* _SUPPLIED MATERIAL_:

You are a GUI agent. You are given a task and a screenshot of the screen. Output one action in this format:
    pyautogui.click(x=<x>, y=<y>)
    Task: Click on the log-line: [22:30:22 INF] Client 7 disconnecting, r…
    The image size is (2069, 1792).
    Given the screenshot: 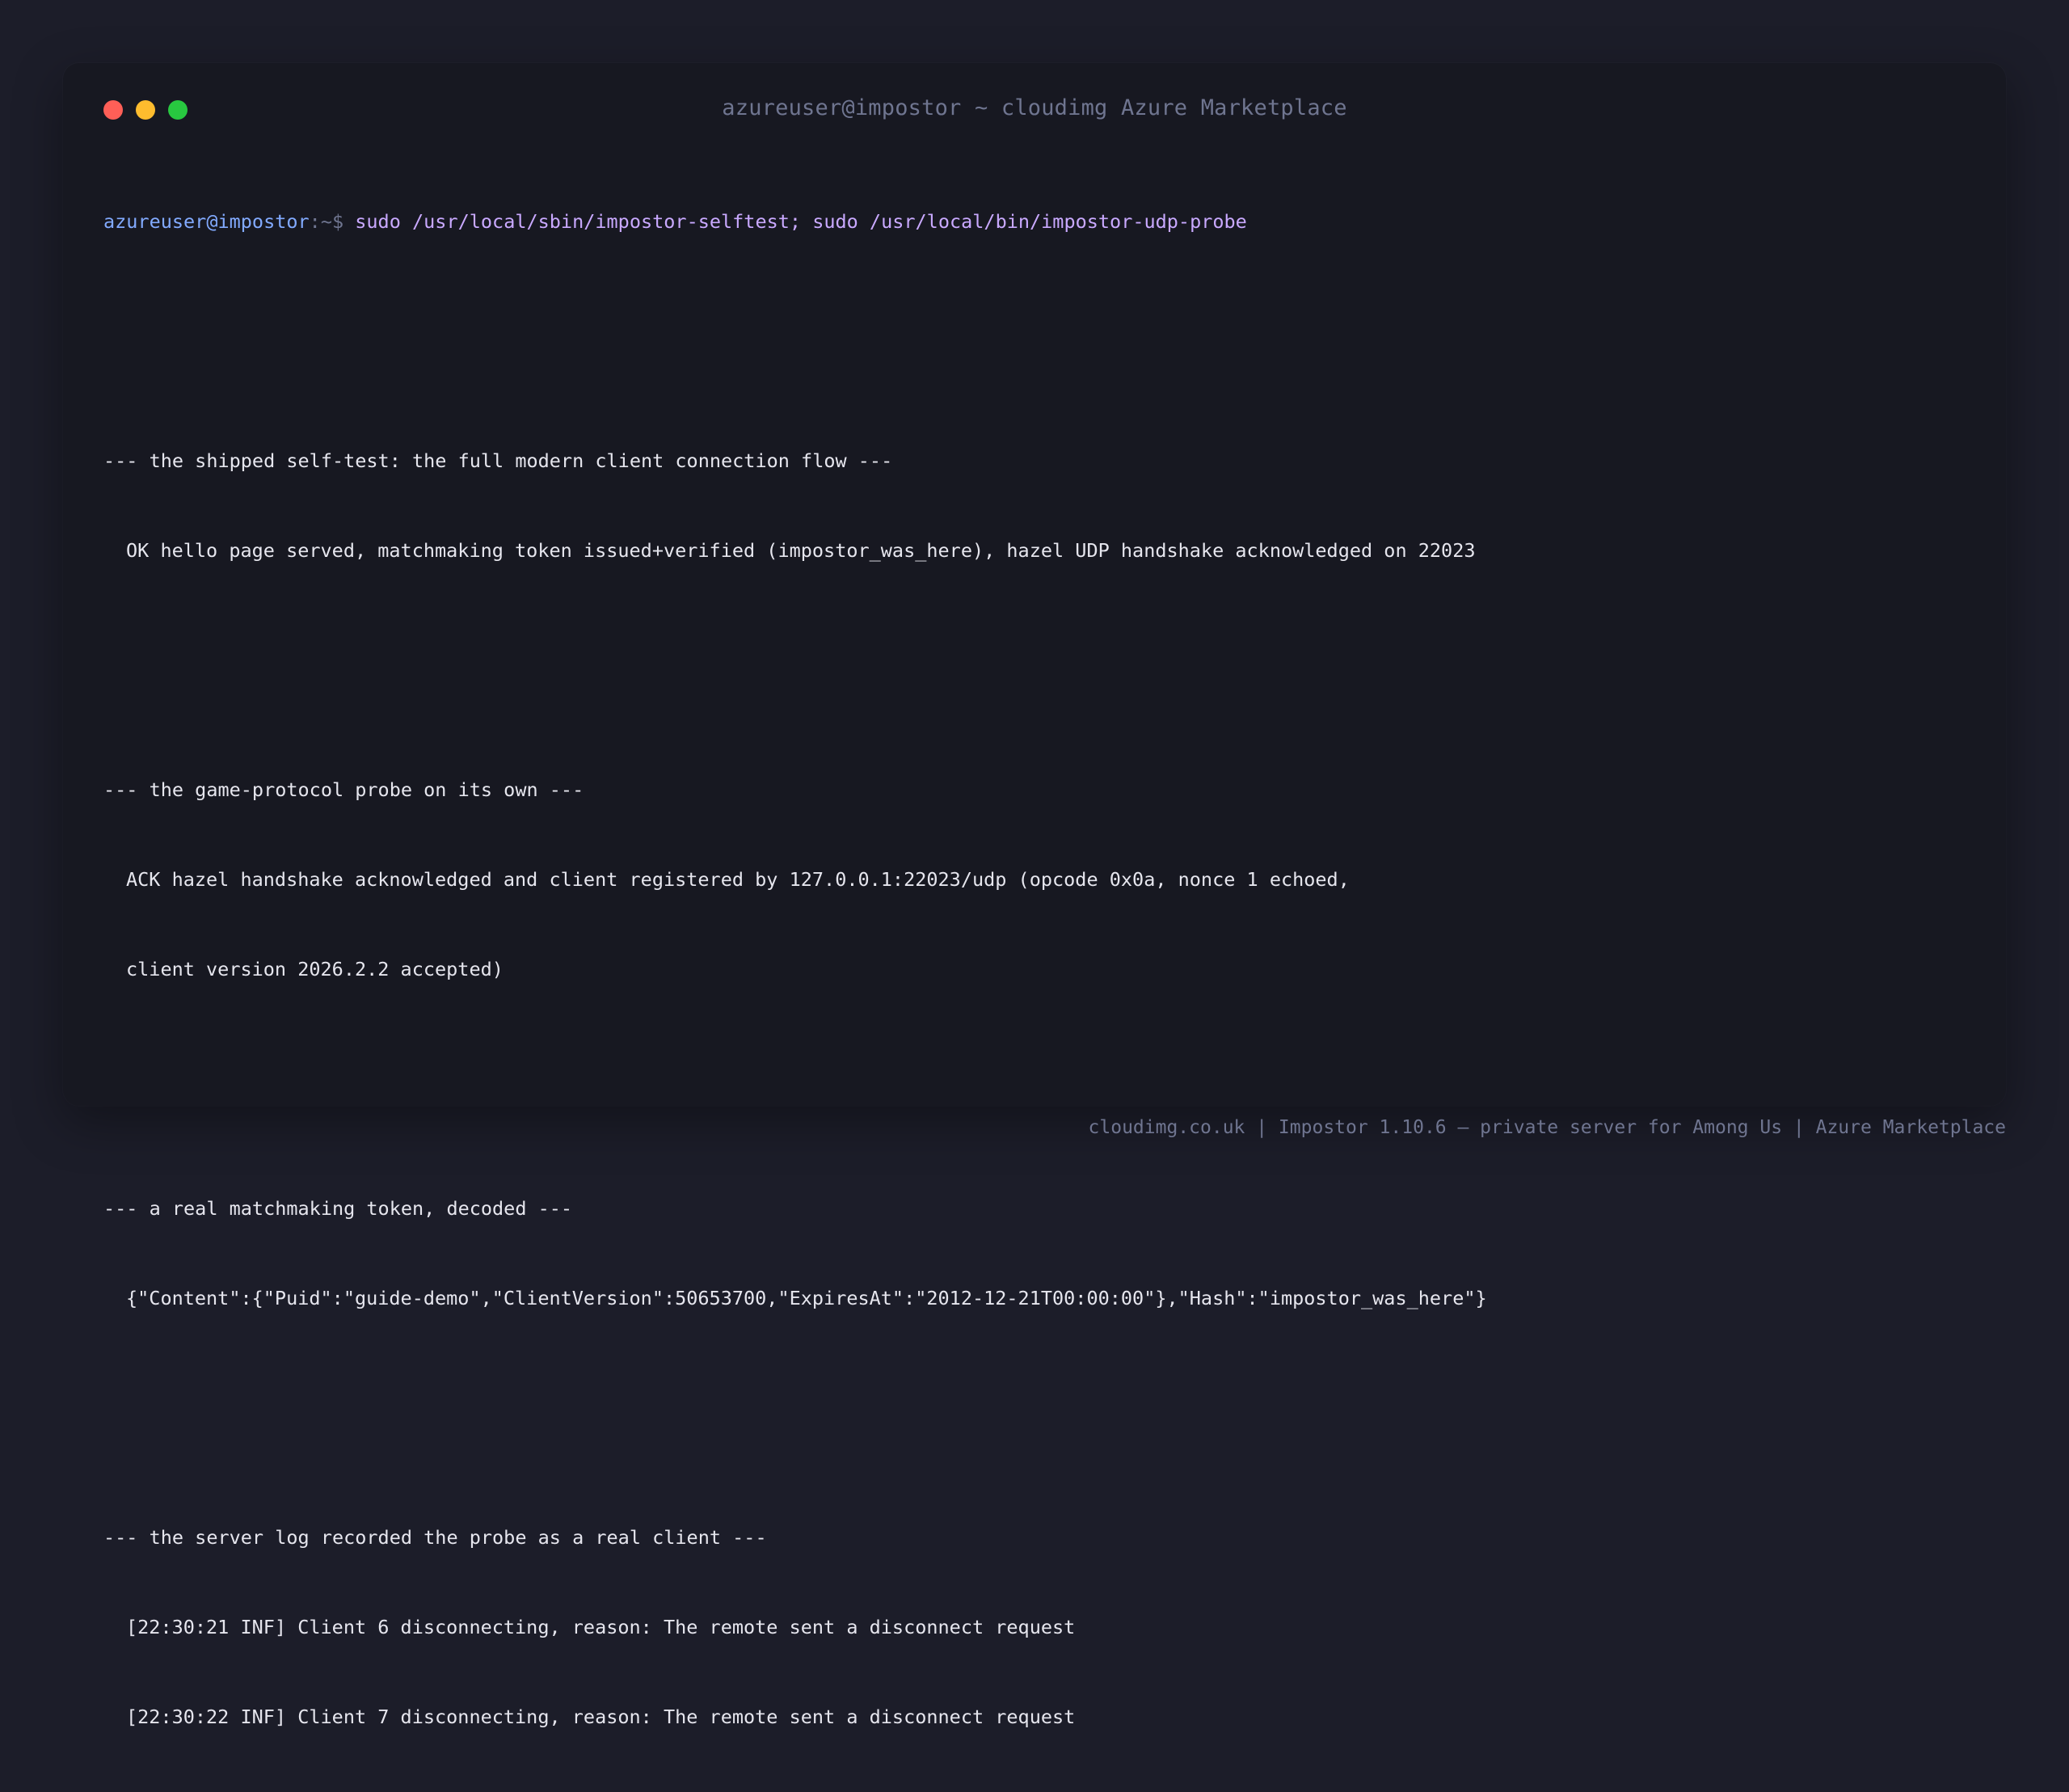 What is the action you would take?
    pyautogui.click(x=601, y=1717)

--

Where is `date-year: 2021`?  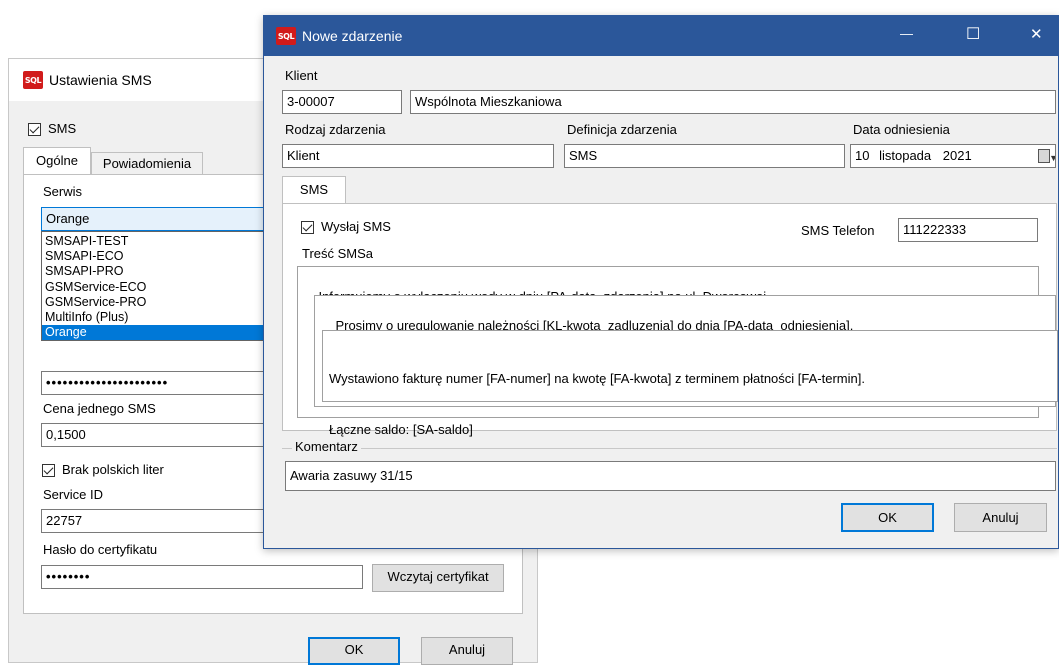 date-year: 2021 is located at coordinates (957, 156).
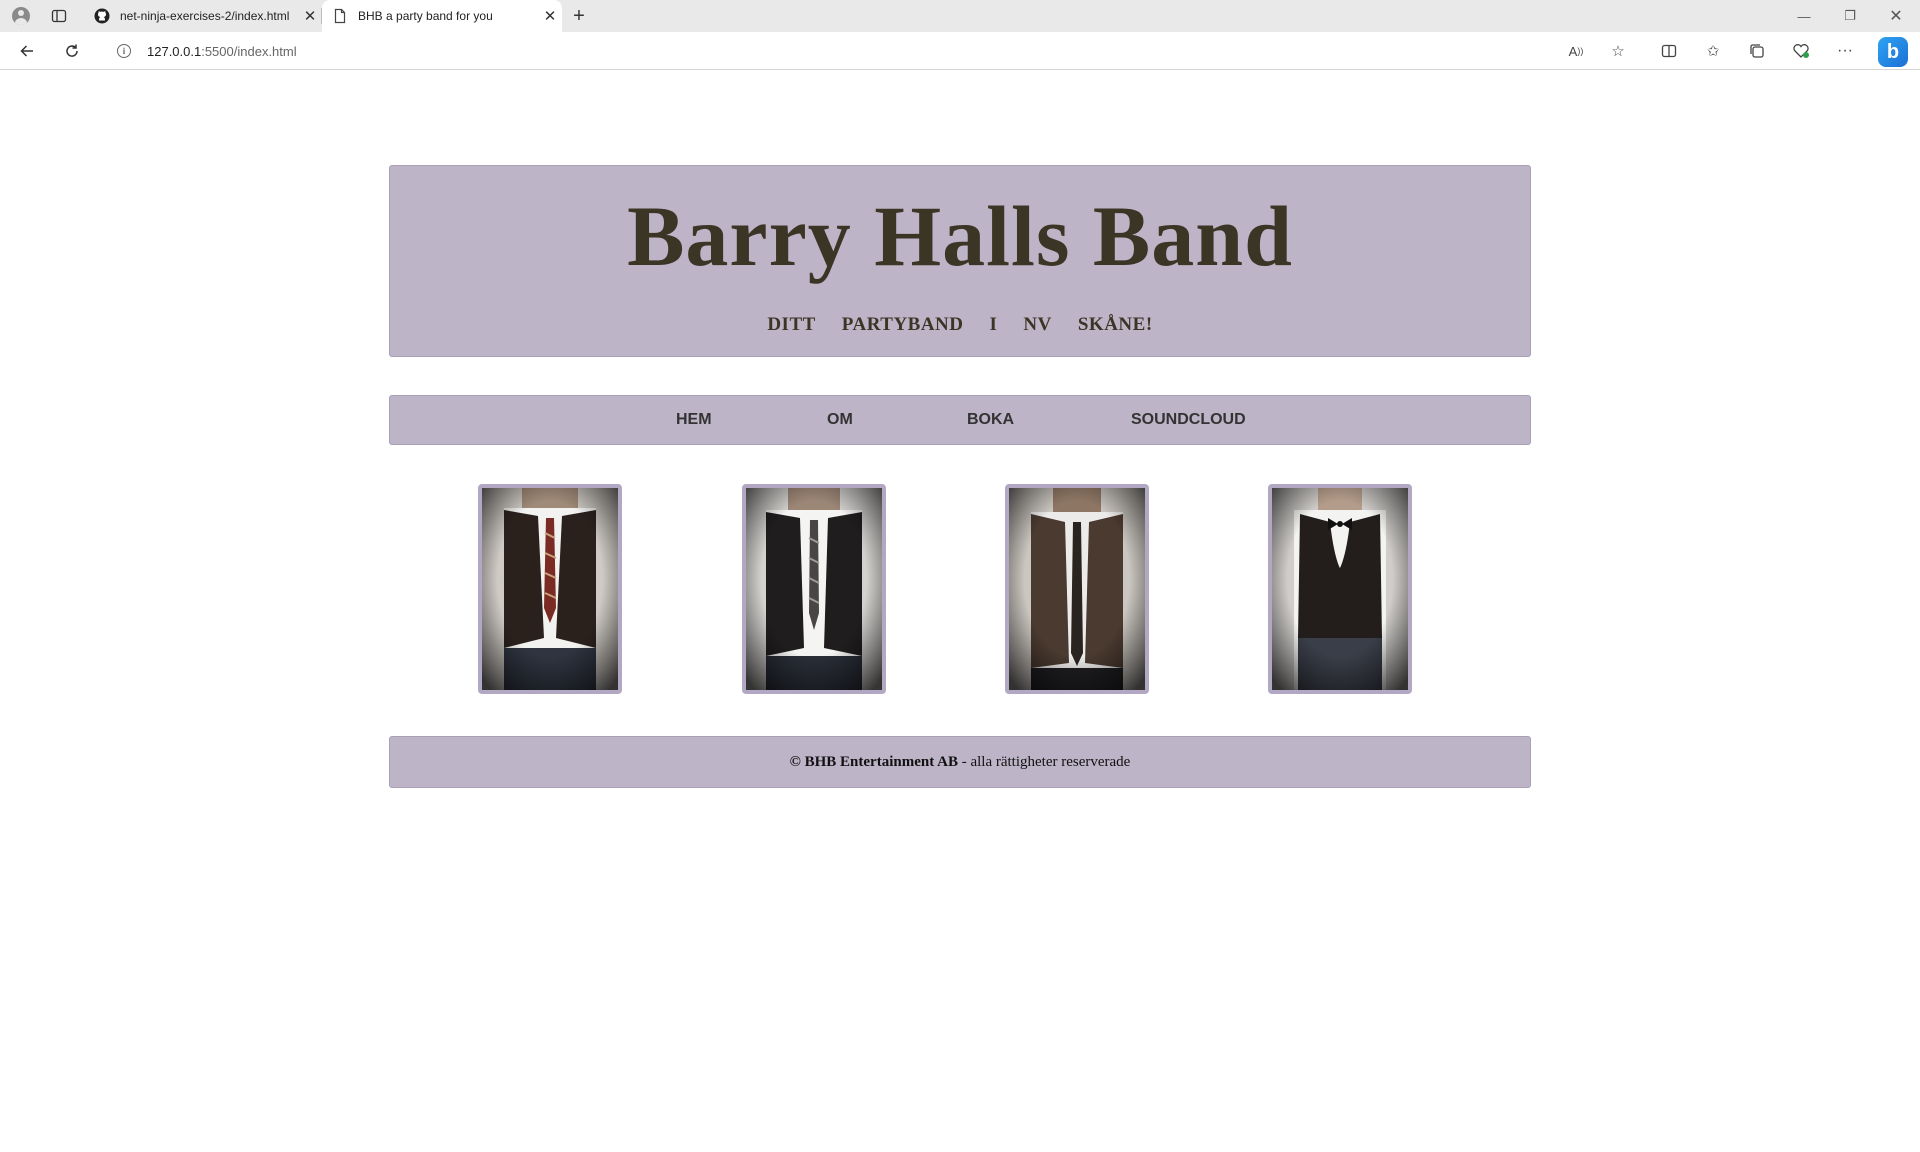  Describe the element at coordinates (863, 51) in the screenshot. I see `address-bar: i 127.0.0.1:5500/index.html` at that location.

--

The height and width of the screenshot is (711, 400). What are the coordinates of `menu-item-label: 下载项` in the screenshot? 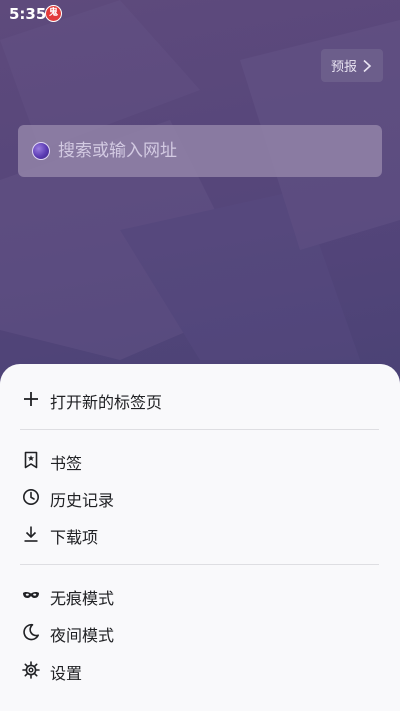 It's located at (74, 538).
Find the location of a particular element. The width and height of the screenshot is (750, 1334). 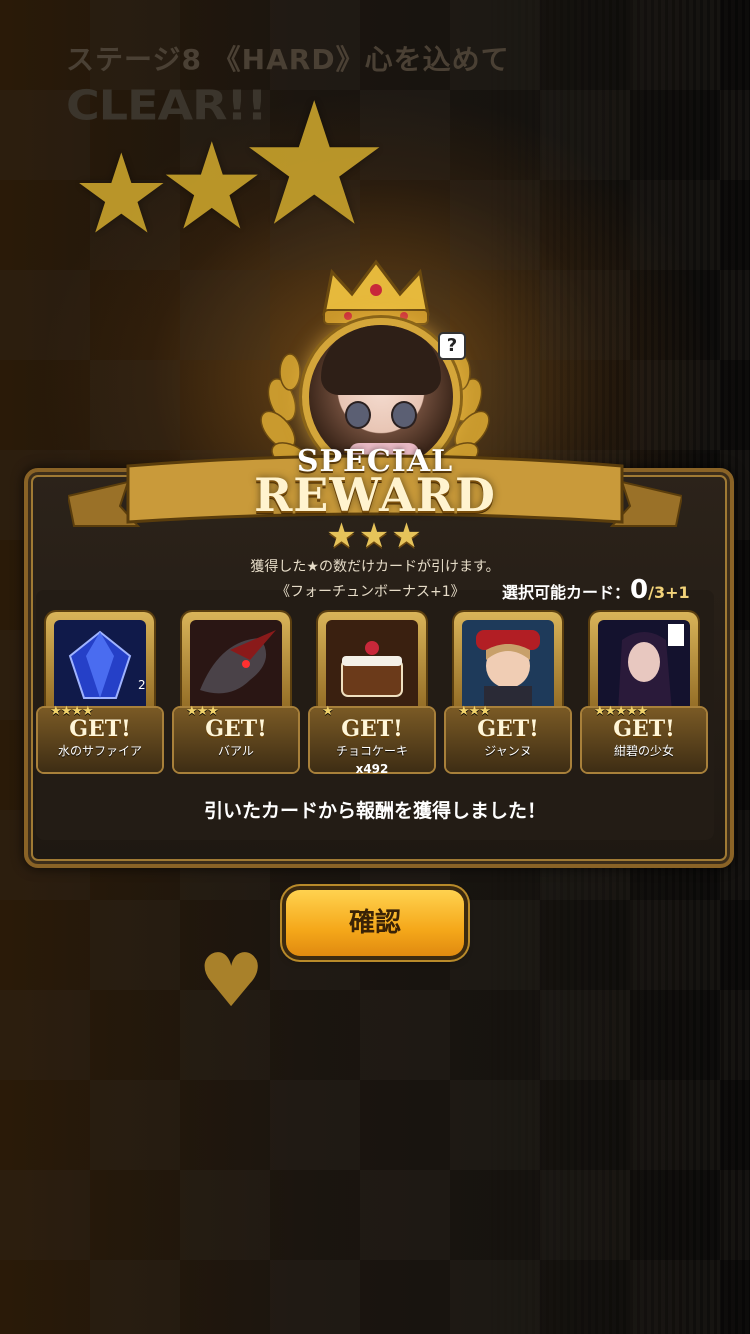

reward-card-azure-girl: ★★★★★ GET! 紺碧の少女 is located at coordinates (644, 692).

* _TASK TO CARRY OUT_: Write out the items above word for word, from the line with "Find the location" through the line with "reward-card-azure-girl: ★★★★★ GET!", leaving the pictures out of your answer.

* _ANSWER SECTION_:
Find the location of a particular element. The width and height of the screenshot is (750, 1334). 

reward-card-azure-girl: ★★★★★ GET! 紺碧の少女 is located at coordinates (644, 692).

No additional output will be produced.